AN EXTRAORDINARY shareholders’ meeting of crude-oil pipeline operator Transpetrol which took place in Vinné, in eastern Slovakia, has completely reshuffled the board of directors and recalled members of the supervisory board except for those who represent employees. The meeting was convened by Vranov nad Topľou-based businessman Ignác Ilčišin, who claims to control a 34-percent stake in the company. The meeting also elected Ilčišin the new head of the board of directors, the SITA newswire reported.
Ilčišin said that the shareholders’ meeting approved the merger of the company with the Cypriot company Imperio Regere, based in Limassol, which he hinted would be the future seat of the company’s headquarters. According to him, the meeting gave the green light to a plan by seven minor shareholders, including Ilčišin, who together own 34 percent of Transpetrol to sell their shares.
A representative of Yukos Finance, which recently agreed to sell to the Slovak government the 49-percent stake in Transpetrol which it claims to own, also took part in the shareholders’ meeting, but Ilčišin did not recognise his right to vote. Ilčišin stated that Yukos representatives had said on April 29 that Slovakia could not have purchased 49 percent of Transpetrol simply because the general shareholders meeting did not approve the sale of the stake. Ilčišin has stated that the structure of shareholders in Transpetrol is unclear. According to Ilčišin, only the 34 percent of shares owned by seven minor stakeholders and an additional 17-percent stake in the hands of the Slovak Republic are clear. The ownership of the remaining shares is uncertain, Ilčišin said.
A legal representative of the Economy Ministry, Martin Krivák, presented documents which he said prove that the state now owns all of Transpetrol’s shares. He explained that the state could not afford to be absent from the April 29 shareholders meeting even though it was, as he described it, 'obviously illegitimate'. The convened meeting in fact could not be an extraordinary shareholders' meeting, he said, because the Supreme Court suspended the effectiveness of the decision upon which Ilčišin summoned it.
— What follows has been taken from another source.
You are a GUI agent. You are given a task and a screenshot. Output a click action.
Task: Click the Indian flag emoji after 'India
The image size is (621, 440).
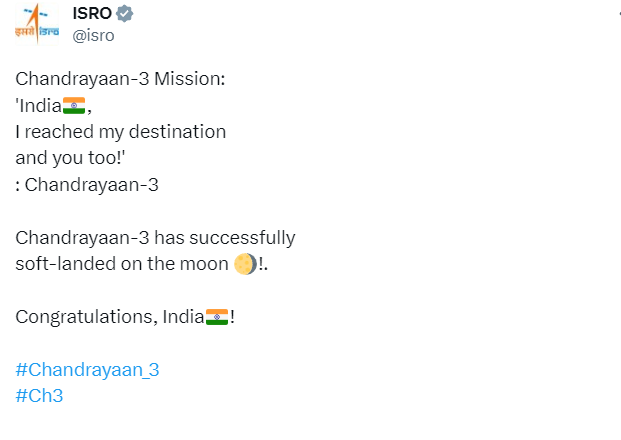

The Supreme Court of the Slovak Republic in late April suspended the effectiveness of a previous judgement by the Bratislava I District Court concerning Transpetrol, until it decides on a special appellate review requested by General Prosecutor Dobroslav Trnka. Based on the contested District Court's verdict, Ilčišin had the right to convene an extraordinary general meeting of the company's shareholders.
The dispute between the state and a group of businesspersons close to Ilčišin started in 1995. It began with a claim on Transpetrol shares by the Humenné-based ILaS company. The claim originated after the tax authority wrongly blocked the company’s rights to real estate in 1995. The company claimed damages based on a letter of intent signed on August 18, 1995, to sell it a production hall. The company originally calculated damages at Sk43.3 million. Based on a contested court action, ILaS eventually acquired 34 percent of Transpetrol shares, then worth over Sk2 billion, from the Finance Ministry in distraint proceedings, but the transfer was later annulled.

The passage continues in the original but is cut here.